Many of our science fiction films are driven by plots that show humans engaged in overwhelming battles with smart and powerful and amoral machines. The machines or robots are motivated only to dominate, control, reproduce, and endure. There is no higher purpose, no conscience or soul. This theme appears over and over again in literature and film. Does this not reveal to us that we have this deeply felt fear that machines, originally intended to liberate us, will devour us and bring our species to a bitter end? What must we do in order to assure that the machines will continue to be tools controlled by us for our own benefit rather than tools used to enslave us? It all revolves around our answer to the questions: What is the original purpose of machines? and What is the purpose of machines now?

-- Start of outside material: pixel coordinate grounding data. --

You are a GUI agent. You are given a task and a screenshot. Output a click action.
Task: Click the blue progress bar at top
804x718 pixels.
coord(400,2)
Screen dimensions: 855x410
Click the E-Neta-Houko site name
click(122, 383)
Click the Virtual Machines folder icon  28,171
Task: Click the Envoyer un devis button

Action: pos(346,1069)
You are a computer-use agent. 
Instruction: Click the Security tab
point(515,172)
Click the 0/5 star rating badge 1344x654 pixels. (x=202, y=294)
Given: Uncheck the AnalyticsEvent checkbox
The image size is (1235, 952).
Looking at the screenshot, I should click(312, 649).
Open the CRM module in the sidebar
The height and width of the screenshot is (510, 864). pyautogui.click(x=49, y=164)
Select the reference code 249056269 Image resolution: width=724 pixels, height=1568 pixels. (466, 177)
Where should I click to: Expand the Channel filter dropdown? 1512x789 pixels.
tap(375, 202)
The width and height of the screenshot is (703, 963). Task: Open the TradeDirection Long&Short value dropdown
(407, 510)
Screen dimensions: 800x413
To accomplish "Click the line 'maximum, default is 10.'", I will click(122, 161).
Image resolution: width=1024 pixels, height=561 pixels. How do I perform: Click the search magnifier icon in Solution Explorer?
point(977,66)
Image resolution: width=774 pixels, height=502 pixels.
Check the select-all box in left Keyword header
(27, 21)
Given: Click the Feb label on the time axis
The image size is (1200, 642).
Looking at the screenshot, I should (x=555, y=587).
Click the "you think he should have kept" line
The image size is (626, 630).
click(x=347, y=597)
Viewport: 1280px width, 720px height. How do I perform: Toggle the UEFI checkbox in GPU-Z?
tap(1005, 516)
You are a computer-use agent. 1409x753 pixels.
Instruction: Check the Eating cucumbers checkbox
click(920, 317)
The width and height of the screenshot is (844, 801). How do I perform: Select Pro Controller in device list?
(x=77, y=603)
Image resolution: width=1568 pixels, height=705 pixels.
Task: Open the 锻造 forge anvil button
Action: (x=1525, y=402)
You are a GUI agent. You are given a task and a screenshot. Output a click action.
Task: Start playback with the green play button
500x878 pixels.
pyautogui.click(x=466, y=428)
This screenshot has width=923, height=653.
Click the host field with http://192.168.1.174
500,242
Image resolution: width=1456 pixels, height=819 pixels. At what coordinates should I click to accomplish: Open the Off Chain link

As for the concept of creating a job, public demand for a product or service is the event that creates a new job. New demands for new products or services create the new job regardless of whether the new position will be hired by an old corporation or a new corporation. New jobs for old is the ongoing process that accompanies our industrial and technological revolution. But we still have with us the argument that human society has a purpose other than just to accumulate material. Abundant material does not guarantee happiness or accurate self-knowledge. However we address the medical, social and economic problems that come with abundance, we still need to know who we are, what we are, and what is our higher purpose. If we treat machines as a means for capitalists to control the means of production, and thereby control society, we are turned away from any pursuit of self-identification and a higher purpose because our final and restricted purpose becomes to live to work and consume until death. We work to produce and we consume to keep the corporation alive. We serve the system, and Marx's predictions have come true: capitalism leads us to self-destruction. But all we have to do to intercept ourselves on our path to self-destruction, is to insist that the purpose of machines and science and technology is to serve humankind, liberate us all, not just a few.